**TASK DETAILS:** Beginning with the line below that contains "The width and height of the screenshot is (1728, 1080)." and ending with the line that contains "Task: Click the compose new message icon", copy every line exactly. Copy nothing else.

[[ ENTRIES PROVIDED, beginning ]]

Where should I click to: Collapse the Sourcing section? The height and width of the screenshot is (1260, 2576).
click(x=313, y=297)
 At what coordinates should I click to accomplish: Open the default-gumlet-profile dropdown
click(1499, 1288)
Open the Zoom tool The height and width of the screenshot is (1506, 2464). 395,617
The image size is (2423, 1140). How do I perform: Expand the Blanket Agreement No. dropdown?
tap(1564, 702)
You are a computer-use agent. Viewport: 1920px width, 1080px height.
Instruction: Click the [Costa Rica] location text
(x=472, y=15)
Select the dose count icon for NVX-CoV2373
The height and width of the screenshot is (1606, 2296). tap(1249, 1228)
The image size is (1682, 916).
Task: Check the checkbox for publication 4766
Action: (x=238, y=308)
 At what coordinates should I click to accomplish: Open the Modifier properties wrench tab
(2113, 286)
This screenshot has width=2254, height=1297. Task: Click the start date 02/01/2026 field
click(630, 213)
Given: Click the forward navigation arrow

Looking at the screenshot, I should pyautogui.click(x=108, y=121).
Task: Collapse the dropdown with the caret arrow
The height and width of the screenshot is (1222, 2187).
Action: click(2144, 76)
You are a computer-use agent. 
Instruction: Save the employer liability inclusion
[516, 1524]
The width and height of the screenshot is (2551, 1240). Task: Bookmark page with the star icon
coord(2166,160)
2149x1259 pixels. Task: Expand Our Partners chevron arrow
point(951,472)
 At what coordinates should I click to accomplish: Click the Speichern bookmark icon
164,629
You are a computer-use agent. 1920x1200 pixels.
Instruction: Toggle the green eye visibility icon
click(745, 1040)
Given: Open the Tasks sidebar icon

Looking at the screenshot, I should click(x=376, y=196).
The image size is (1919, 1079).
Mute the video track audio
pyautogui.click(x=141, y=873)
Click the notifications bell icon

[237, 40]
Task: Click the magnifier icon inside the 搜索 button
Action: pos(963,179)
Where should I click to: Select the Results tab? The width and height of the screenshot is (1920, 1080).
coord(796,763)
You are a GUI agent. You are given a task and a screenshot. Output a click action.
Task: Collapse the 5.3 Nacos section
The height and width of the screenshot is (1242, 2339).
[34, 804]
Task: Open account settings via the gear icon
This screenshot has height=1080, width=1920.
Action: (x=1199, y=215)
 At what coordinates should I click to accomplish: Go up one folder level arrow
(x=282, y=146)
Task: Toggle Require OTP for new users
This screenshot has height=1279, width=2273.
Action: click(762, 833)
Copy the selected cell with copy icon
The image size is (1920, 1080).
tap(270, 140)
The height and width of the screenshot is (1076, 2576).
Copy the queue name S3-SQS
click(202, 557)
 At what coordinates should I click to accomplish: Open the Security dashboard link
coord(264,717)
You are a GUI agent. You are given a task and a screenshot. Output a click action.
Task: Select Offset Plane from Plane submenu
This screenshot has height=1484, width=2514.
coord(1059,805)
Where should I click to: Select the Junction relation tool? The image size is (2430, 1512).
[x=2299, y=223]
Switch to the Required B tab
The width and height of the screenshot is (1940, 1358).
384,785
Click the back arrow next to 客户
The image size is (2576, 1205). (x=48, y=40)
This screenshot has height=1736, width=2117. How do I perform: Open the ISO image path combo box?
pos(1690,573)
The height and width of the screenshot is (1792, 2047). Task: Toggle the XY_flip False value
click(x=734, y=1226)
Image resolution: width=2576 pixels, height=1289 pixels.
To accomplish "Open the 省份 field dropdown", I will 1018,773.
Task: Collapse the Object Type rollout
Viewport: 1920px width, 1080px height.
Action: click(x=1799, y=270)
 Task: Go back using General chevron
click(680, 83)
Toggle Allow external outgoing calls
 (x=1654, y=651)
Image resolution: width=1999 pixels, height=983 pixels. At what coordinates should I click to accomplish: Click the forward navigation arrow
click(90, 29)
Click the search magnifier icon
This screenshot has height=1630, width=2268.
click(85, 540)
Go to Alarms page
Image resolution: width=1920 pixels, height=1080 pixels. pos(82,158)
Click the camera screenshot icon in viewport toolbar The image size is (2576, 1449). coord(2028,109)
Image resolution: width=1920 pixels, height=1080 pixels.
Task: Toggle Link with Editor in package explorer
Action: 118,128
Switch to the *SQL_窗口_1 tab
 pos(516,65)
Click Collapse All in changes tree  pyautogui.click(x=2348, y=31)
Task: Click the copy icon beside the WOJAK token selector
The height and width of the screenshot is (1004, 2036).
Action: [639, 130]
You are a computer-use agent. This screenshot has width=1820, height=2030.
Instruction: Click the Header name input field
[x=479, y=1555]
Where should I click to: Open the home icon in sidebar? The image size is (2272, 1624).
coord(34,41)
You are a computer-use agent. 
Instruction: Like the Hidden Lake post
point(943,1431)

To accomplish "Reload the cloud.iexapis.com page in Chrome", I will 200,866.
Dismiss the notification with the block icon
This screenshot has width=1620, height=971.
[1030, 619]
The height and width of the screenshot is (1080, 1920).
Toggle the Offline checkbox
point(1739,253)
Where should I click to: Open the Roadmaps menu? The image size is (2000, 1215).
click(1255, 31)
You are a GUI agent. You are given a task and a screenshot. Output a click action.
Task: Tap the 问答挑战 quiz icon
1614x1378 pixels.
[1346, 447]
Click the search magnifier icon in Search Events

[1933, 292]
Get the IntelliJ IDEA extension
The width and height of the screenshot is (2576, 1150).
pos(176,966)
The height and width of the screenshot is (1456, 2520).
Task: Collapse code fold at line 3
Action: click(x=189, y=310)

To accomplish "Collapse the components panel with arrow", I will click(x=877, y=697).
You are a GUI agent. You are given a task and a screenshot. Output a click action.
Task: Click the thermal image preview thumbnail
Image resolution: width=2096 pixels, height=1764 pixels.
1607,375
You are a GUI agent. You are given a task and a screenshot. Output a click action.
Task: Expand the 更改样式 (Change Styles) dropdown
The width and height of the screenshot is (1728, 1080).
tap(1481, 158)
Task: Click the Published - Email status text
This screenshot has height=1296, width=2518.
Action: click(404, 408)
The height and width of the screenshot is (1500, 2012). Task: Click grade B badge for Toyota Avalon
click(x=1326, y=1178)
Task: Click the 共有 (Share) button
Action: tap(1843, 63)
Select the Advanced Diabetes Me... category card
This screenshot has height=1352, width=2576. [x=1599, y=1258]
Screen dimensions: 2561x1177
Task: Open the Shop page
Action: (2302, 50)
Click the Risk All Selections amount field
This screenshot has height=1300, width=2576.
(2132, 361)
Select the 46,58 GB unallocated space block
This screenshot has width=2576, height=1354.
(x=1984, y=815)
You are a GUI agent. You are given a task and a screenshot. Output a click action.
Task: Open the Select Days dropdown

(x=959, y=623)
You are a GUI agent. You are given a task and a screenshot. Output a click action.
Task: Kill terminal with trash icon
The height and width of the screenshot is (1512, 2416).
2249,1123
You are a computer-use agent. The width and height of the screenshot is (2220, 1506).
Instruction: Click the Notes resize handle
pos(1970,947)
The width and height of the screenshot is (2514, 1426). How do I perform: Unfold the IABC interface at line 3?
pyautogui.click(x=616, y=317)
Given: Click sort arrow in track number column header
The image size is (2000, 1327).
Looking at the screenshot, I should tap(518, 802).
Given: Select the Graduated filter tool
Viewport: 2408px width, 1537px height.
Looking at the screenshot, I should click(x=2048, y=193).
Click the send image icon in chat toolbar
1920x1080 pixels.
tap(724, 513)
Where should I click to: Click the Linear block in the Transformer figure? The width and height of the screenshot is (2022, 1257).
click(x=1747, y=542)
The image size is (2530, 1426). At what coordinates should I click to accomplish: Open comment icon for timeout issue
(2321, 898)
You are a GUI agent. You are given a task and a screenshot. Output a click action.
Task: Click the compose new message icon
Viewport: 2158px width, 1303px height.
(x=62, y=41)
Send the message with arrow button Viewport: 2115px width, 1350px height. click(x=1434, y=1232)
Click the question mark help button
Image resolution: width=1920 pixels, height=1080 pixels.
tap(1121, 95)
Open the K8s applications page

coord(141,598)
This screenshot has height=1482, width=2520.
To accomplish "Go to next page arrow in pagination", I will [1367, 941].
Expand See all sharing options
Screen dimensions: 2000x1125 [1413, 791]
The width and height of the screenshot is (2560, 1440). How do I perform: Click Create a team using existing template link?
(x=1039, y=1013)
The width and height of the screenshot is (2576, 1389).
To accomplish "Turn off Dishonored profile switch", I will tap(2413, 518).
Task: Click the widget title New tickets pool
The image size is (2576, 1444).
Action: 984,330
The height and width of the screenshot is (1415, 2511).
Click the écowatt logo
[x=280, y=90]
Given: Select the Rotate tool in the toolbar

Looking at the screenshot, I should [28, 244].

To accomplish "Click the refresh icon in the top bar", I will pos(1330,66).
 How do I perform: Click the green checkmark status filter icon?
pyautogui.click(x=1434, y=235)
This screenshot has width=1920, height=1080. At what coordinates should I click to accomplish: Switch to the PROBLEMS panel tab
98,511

[[ ENTRIES PROVIDED, end ]]

**WRITTEN ANSWER:**
The width and height of the screenshot is (1728, 1080).
tap(1481, 158)
Task: Click the Published - Email status text
This screenshot has height=1296, width=2518.
Action: click(404, 408)
The height and width of the screenshot is (1500, 2012). Task: Click grade B badge for Toyota Avalon
click(x=1326, y=1178)
Task: Click the 共有 (Share) button
Action: tap(1843, 63)
Select the Advanced Diabetes Me... category card
This screenshot has height=1352, width=2576. [x=1599, y=1258]
Screen dimensions: 2561x1177
Task: Open the Shop page
Action: (2302, 50)
Click the Risk All Selections amount field
This screenshot has height=1300, width=2576.
(2132, 361)
Select the 46,58 GB unallocated space block
This screenshot has width=2576, height=1354.
(x=1984, y=815)
You are a GUI agent. You are given a task and a screenshot. Output a click action.
Task: Open the Select Days dropdown

(x=959, y=623)
You are a GUI agent. You are given a task and a screenshot. Output a click action.
Task: Kill terminal with trash icon
The height and width of the screenshot is (1512, 2416).
2249,1123
You are a computer-use agent. The width and height of the screenshot is (2220, 1506).
Instruction: Click the Notes resize handle
pos(1970,947)
The width and height of the screenshot is (2514, 1426). How do I perform: Unfold the IABC interface at line 3?
pyautogui.click(x=616, y=317)
Given: Click sort arrow in track number column header
The image size is (2000, 1327).
Looking at the screenshot, I should tap(518, 802).
Given: Select the Graduated filter tool
Viewport: 2408px width, 1537px height.
Looking at the screenshot, I should click(x=2048, y=193).
Click the send image icon in chat toolbar
1920x1080 pixels.
tap(724, 513)
Where should I click to: Click the Linear block in the Transformer figure? The width and height of the screenshot is (2022, 1257).
click(x=1747, y=542)
The image size is (2530, 1426). At what coordinates should I click to accomplish: Open comment icon for timeout issue
(2321, 898)
You are a GUI agent. You are given a task and a screenshot. Output a click action.
Task: Click the compose new message icon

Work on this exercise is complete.